現況確認や図面照合を効率化する方法として、LRTKのようなiPhone装着型GNSS高精度測位デバイスを活用する選択肢があります。枠組足場の設置予定位置、建物外周、敷地境界、地盤の高低差、搬入経路、資材置場、第三者動線、増設予定箇所、危険箇所などを高精度な位置情報付きで記録できれば、平面図や断面図との照合、協力会社との情報共有、変更時の再確認がしやすくなります。足場の88条申請そのものを置き換えるものではありませんが、枠組足場の現況把握、図面整合、判断根拠の記録、次回工事への引き継ぎを効率化する実務ツールとして活用できます。
まとめ
足場の88条申請で枠組足場の注意点を確認する際は、枠組足場という一般的な形式に慣れているからこそ、確認を省略しないことが重要です。届出要否は、足場の名称ではなく、最大高さ、設置期間、構造条件、作業内容、養生、変更の有 無によって判断します。標準的な足場に見えても、現場条件によって注意点は大きく変わります。
1つ目は、枠組足場でも高さと設置期間で判断することです。最大高さ、基準面、組立開始日、解体完了日を数値で確認します。2つ目は、建枠、スパン、足場幅が図面と一致しているか確認することです。標準配置から外れる箇所、狭小地、建物の凹凸、足元条件を見落とさないようにします。

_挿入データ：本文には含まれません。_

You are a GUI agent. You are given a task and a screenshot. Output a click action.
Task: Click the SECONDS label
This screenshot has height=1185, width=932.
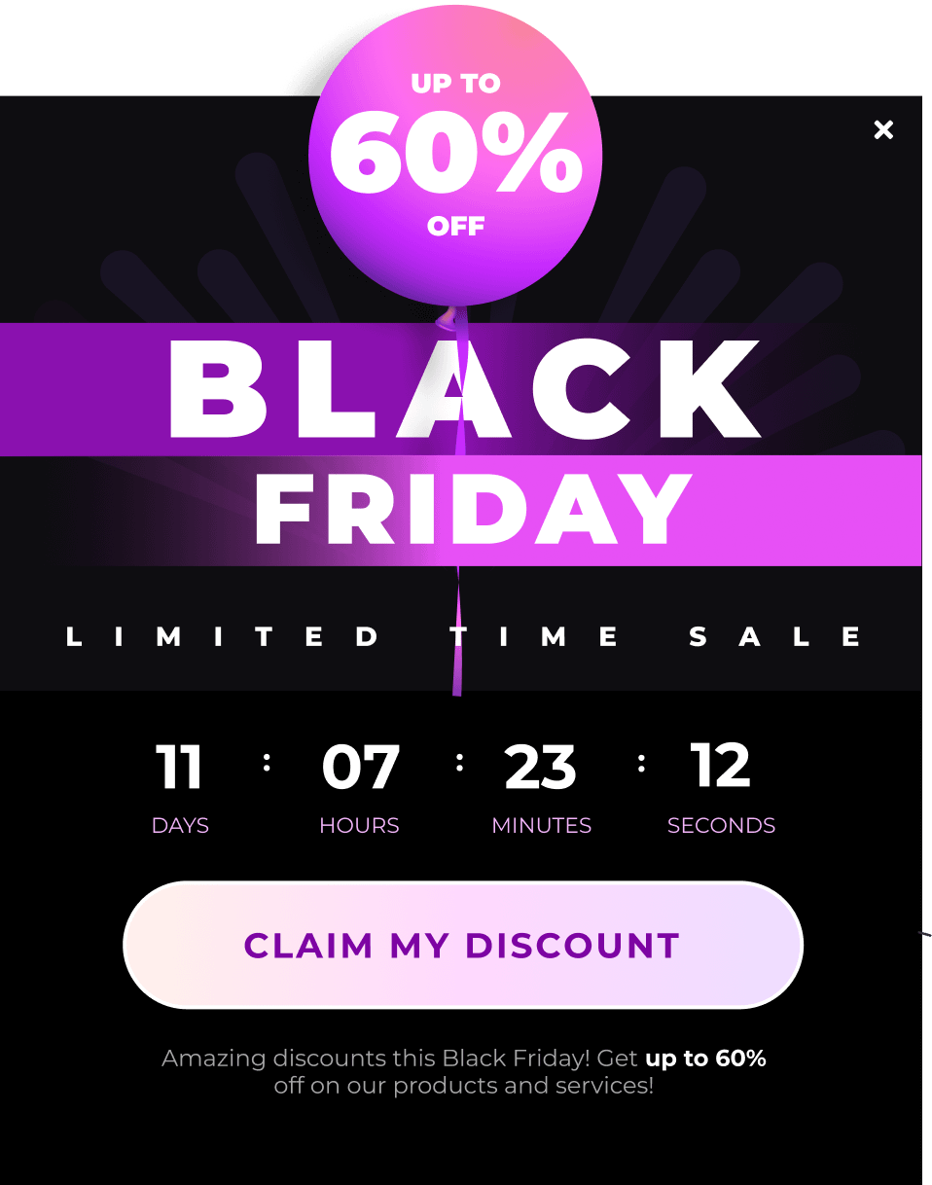[721, 825]
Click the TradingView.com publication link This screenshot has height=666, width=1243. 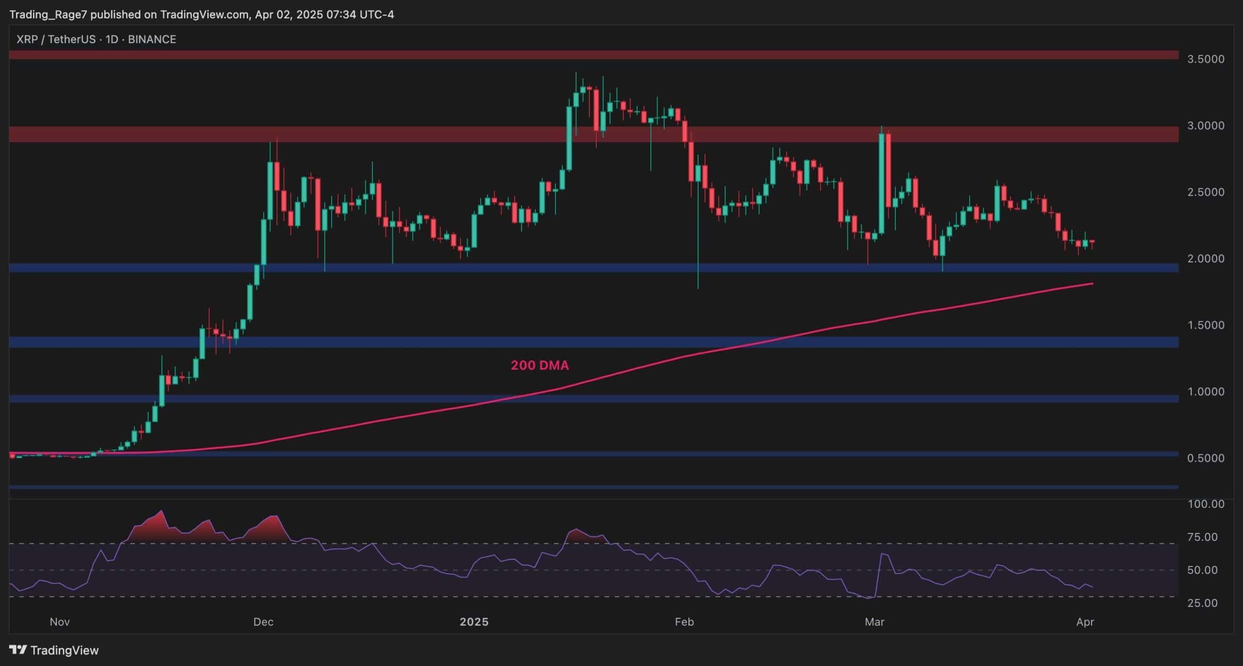(x=204, y=14)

3つ目は、壁つなぎ、控え、補強の配置を確認することです。壁つなぎが実際に取れる位置か、養生や増設に対して補強条件が合っているかを確認します。4つ目は、作業床、手すり、幅木、開口部対策を確認することです。作業床の高さや幅、端部、昇降口、荷上げ開口、材料仮置きのルールを整理します。
5つ目は、昇降設備、搬入経路、資材置場を確認することです。作業員と材料の動線が安全につながり、第三者動線と干渉しないように計画します。6つ目は、養生範囲と風の影響を確認することです。養生の範囲、設置期間、風の影響、壁つな ぎや補強条件との整合を確認します。7つ目は、増設、部分撤去、仕様変更時に再確認することです。変更後の高さ、期間、壁つなぎ、作業床、養生、動線を見直します。
枠組足場は多くの現場で使われるため、社内フローを整えて確認品質を安定させることが大切です。着工前に足場範囲を洗い出し、図面と現場条件を照合し、施工計画書へ安全対策を落とし込み、変更時に再確認する仕組みを持つことで、88条申請の届出漏れや施工時の手戻りを防ぎやすくなります。枠組足場の注意点を丁寧に確認することが、安全で確実な足場計画につながります。